Si finge dipendente Inps e truffa due anziani: denunciato un 52enne

L’uomo, residente a Porto Recanati, lavora come agente di commercio

I Carabinieri della Stazione di Montemarciano hanno denunciato un uomo per truffa. Le vittime sono una coppia di pensionati, residenti a Montemarciano. I due anziani hanno ricevuto, sul numero fisso della loro abitazione, varie telefonate da un sedicente dipendente Inps.

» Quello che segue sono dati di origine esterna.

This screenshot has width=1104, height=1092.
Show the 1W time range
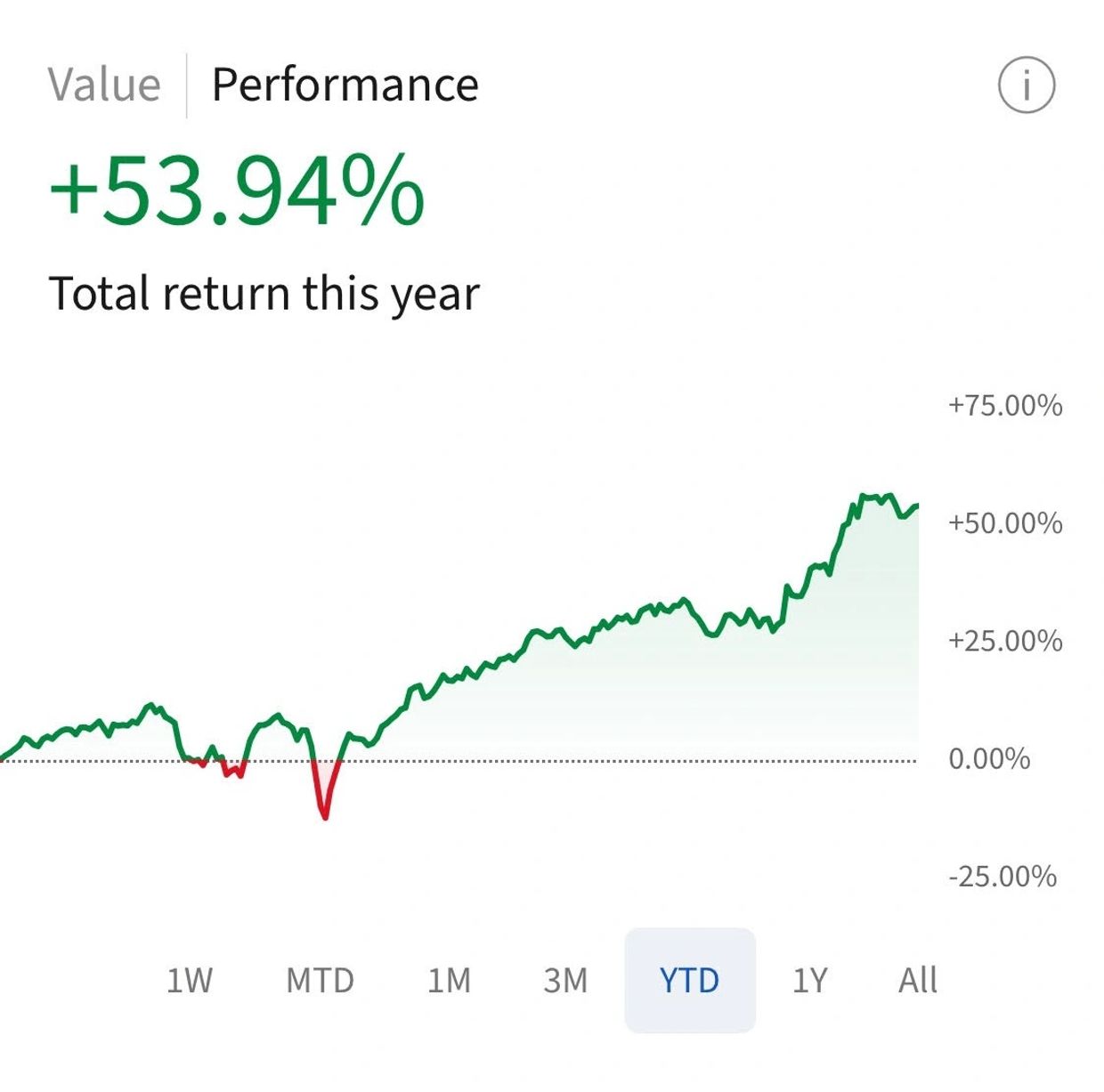pos(190,980)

L’uomo ha fornito informazioni relative all’erogazione di prestiti agevolati, e ha fissato due appuntamenti presso la loro abitazione, al fine di incontrare i coniugi e parlare a voce dell’offerta. Dopo le telefonate sospette, i pensionati hanno informato tempestivamente i Carabinieri di Montemarciano, ma al primo appuntamento, fissato per il 25 maggio, non si è presentato nessuno. Il 27 maggio è giunta una nuova telefonata. L’interlocutore ha fissato un appuntamento per il pomeriggio dello stesso giorno, alle 16. All’orario previsto si è presentato presso l’abitazione dei pensionati un signore di bell’aspetto, con modi garbati ed affabili, che inizialmente ha riferito di essere dipendente Inps, per poi qualificarsi come direttore di una banca. L’uomo ha chiesto ai due coniugi di fornirgli i documenti d’identità e il codice fiscale, per poter acquisire una copia. Inoltre, ha chiesto ad entrambi di sottoscrivere un modulo per l’autorizzazione all’uso dei loro dati personali.

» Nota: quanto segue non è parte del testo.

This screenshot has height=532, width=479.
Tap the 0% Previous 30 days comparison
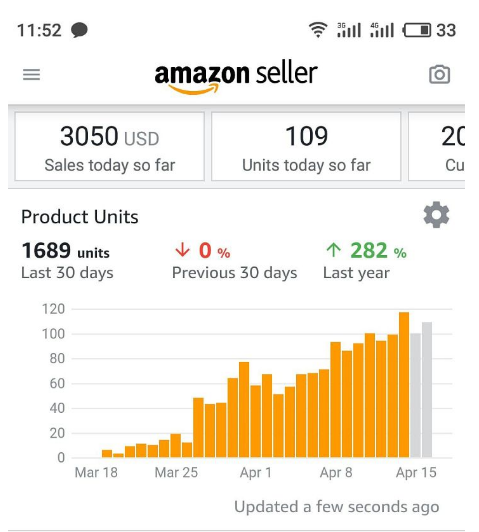tap(234, 260)
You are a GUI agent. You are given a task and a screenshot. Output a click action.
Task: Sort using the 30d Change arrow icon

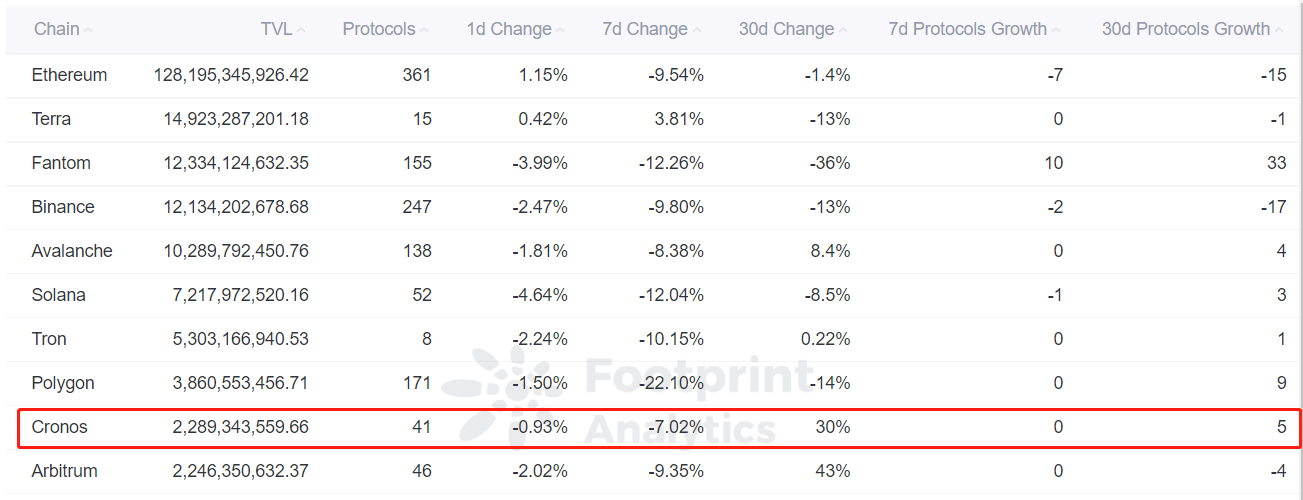844,31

A quel punto, prima che il finto direttore di banca portasse a termine l’intento illecito, sono interventi i militari della Stazione, che hanno condotto l’uomo in caserma per gli accertamenti. Il truffatore è risultato essere un 52enne residente a Porto Recanati, che lavora come agente di commercio. Dalle verifiche effettuate è emerso che già in passato si era reso responsabile di alcune truffe, commesse nella zona di residenza, ai danni di ignari cittadini, ai quali aveva promesso investimenti convenienti, ricevendo somme di denaro mai restituite. La tecnica utilizzata nel caso avvenuto a Montemarciano appare simile a quella denunciata alcuni mesi fa ad Ostra Vetere.

L’obiettivo del truffatore era verosimilmente quello di attivare operazioni finanziarie, all’insaputa dei destinatari, al fine di riceverne la provvigione.